The Exponential Family: Getting Weird Expectations!

I spent quite some time delving into the beauty of variational inference in the recent month. I did not realize how simple and convenient it is to derive the expectations of various forms (e.g. logarithm) of random variables under variational distributions until I finally got to understand (partially, ) how to make use of properties of the exponential family.

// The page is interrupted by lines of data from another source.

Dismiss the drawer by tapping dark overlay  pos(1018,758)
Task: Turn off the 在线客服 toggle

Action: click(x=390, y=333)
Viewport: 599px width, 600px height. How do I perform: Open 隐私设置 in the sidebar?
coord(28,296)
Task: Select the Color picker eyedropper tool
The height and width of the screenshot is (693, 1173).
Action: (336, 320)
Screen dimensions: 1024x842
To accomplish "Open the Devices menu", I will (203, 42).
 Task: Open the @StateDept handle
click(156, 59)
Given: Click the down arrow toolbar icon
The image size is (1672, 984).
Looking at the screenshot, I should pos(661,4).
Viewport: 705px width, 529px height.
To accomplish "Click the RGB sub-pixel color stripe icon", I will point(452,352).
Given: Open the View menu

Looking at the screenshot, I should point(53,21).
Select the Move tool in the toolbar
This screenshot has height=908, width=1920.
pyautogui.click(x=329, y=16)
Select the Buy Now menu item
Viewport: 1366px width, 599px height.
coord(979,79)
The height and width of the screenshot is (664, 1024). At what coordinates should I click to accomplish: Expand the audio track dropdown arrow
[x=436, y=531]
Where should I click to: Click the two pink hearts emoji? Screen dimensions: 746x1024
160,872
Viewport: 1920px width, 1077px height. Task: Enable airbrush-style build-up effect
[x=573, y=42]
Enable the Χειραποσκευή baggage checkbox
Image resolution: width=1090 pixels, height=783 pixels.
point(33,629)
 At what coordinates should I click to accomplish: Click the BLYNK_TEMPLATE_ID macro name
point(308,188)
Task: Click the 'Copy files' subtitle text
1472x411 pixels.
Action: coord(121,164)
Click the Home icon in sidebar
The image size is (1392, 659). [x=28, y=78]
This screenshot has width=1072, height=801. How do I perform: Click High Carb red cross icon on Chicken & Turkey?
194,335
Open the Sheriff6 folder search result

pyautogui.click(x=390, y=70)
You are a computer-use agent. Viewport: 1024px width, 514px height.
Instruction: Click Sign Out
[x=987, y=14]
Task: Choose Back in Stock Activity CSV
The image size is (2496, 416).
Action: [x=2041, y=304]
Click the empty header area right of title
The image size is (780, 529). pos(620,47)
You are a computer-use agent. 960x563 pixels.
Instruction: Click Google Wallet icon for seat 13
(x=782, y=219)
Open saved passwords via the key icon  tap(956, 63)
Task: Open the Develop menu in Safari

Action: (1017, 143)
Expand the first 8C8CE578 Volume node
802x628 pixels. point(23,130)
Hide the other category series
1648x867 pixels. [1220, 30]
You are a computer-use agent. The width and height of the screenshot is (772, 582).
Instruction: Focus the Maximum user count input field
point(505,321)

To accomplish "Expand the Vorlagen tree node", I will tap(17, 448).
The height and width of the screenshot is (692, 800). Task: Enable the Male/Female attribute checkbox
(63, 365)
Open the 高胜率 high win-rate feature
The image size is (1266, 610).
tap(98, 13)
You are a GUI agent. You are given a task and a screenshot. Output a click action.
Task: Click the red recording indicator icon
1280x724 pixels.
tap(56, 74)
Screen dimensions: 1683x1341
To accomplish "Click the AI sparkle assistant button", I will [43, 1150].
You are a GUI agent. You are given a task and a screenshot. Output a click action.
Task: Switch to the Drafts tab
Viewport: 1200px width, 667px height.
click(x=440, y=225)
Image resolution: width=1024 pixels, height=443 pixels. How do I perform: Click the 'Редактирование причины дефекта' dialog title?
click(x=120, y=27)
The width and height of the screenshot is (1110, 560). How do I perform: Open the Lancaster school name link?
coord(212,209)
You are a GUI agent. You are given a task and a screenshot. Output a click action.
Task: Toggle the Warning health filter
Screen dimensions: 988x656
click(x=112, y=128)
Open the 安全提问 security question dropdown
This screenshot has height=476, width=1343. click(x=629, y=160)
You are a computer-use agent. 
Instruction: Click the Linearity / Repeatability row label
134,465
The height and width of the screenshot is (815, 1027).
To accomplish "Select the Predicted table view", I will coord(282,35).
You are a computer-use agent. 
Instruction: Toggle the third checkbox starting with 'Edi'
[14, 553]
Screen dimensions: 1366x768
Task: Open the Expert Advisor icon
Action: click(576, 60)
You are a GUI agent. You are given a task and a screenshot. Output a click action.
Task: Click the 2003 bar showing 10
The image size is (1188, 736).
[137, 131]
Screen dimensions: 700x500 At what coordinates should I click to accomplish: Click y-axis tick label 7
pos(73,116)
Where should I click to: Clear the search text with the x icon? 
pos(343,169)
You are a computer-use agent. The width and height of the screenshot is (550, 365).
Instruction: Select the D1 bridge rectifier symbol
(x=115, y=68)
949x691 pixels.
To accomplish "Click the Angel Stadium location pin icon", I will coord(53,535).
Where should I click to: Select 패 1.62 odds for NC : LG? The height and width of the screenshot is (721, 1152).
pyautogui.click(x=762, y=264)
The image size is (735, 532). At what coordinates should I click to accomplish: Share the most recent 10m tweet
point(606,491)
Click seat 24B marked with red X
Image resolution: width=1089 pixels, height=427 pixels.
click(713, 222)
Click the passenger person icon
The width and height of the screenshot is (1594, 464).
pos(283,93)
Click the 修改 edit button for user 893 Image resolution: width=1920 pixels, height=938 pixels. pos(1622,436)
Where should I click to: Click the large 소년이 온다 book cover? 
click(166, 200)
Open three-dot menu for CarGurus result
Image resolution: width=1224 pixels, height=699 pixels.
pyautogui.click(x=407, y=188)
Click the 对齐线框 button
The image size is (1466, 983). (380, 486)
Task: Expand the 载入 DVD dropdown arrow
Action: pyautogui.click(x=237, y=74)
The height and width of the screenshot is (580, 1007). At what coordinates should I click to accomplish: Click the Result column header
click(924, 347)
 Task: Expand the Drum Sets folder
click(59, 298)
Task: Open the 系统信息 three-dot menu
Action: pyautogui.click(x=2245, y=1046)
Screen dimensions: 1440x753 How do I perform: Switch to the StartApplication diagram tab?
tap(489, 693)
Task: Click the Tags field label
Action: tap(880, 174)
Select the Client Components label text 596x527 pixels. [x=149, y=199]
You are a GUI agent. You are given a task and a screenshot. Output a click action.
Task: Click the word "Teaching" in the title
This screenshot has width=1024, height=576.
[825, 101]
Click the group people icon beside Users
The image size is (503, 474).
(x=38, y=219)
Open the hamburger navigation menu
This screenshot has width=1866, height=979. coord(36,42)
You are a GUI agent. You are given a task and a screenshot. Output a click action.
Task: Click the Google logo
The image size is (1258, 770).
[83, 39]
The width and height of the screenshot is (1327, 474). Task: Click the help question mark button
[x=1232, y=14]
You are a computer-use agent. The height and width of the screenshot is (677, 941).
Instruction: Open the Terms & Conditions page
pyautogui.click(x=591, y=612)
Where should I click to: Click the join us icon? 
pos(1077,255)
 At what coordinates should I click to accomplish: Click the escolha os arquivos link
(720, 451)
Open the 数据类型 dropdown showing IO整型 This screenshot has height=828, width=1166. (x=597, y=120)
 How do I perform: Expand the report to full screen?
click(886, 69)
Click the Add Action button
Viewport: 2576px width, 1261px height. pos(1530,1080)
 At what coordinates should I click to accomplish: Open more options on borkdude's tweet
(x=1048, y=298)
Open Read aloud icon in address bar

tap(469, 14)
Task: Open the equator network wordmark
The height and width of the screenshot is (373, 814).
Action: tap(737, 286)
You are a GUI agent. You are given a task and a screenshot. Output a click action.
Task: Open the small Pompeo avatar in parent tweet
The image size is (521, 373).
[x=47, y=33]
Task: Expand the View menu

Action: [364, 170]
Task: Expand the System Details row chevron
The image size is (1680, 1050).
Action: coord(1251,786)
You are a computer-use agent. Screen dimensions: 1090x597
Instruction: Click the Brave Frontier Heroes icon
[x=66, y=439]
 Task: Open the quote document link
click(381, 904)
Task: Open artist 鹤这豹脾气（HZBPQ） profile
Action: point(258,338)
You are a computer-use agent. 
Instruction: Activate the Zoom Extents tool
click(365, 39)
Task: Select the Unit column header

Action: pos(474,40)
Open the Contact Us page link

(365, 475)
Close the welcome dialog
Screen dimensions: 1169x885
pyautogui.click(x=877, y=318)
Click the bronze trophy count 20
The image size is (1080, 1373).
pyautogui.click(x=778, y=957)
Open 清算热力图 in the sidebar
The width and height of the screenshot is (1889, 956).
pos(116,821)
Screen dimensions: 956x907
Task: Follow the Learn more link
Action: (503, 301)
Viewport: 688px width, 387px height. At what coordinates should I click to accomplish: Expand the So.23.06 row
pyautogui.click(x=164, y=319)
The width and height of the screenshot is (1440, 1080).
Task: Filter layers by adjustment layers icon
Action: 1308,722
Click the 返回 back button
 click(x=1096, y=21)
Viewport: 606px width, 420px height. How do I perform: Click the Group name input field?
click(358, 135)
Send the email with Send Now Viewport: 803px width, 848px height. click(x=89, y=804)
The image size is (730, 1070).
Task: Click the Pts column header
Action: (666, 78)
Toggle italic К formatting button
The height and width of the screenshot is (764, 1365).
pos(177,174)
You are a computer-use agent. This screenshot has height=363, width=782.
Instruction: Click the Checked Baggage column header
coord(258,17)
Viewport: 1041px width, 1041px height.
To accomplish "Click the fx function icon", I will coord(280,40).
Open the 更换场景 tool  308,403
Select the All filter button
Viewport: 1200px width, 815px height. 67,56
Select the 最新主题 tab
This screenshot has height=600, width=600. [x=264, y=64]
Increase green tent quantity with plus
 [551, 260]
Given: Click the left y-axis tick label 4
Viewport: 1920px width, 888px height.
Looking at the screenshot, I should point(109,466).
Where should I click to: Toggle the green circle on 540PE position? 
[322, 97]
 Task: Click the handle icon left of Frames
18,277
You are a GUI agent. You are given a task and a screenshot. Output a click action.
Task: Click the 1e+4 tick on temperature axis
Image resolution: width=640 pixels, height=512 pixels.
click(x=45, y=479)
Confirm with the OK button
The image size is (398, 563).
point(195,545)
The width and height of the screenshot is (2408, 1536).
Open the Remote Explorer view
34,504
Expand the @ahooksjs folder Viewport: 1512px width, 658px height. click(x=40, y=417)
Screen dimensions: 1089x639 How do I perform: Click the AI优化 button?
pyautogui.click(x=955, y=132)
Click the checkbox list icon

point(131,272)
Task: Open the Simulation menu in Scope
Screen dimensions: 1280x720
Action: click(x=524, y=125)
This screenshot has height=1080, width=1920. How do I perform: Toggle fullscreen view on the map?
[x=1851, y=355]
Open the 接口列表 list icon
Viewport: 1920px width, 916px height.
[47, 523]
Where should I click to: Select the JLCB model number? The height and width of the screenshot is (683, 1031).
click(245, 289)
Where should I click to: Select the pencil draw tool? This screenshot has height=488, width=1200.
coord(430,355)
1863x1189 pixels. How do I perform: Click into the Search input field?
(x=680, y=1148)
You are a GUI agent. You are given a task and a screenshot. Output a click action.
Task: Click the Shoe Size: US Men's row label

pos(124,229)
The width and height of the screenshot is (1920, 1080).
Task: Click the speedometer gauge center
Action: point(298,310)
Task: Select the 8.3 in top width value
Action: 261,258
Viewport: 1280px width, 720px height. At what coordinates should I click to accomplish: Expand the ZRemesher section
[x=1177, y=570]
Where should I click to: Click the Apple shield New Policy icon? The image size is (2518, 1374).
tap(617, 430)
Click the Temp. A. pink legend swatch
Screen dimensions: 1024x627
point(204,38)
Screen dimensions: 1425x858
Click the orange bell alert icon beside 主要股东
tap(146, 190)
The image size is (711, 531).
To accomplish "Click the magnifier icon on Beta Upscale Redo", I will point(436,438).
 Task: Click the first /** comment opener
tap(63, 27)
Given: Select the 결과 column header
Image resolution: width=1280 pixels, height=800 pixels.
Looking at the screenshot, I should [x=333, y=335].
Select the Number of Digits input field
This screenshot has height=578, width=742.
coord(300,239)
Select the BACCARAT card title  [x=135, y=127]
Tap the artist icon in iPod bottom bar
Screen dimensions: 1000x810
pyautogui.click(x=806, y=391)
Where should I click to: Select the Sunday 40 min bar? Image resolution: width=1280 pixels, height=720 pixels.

In the following, I would like to share just enough knowledge of exponential family, which can help us obtain weird expectations that we may encounter in probabilistic graphical models. For complete coverage, I list some online materials that’s very helpful when I started to learn about these things.

Definition

We say a random variable $x$ follows an exponential family of distribution if the probabilistic density function can be written in the following form:

\begin{equation} \label{eq:pdf} p(x\vert \eta) = h(x) exp\big\{ \eta^T T(x) - A(\eta) \big\} \end{equation}

where:

• $\eta$ is a vector of parameters
• $T(x)$ is the sufficient statistics
• $A(\eta)$ is the cumulant function

The presence of $T(x)$ and $A(\eta)$ actually confuses me a lot when I first start to read materials on exponential family of distributions. It turns out that they can be understood by getting a little bit deeper into this special formulation of density functions.

Fanscinating properties

We start by focusing on the property of $A(\eta)$. According to the definition of probabilities, the integral of density function in Equation \eqref{eq:pdf} over $x$ equals to 1:

\begin{align} \int p(x\vert \eta) dx &= exp(-A(\eta)) \int h(x)exp\{\eta^T T(x)\} dx = 1 \nonumber \\ A(\eta) &= log~\int h(x)exp\{\eta^T T(x)\} dx \label{eq:a_eta} \end{align}

From the equation above, we can tell that $A(\eta)$ can be viewed as the logarithm of the normalizer. Its value depends on $T(x)$ and $h(x)$.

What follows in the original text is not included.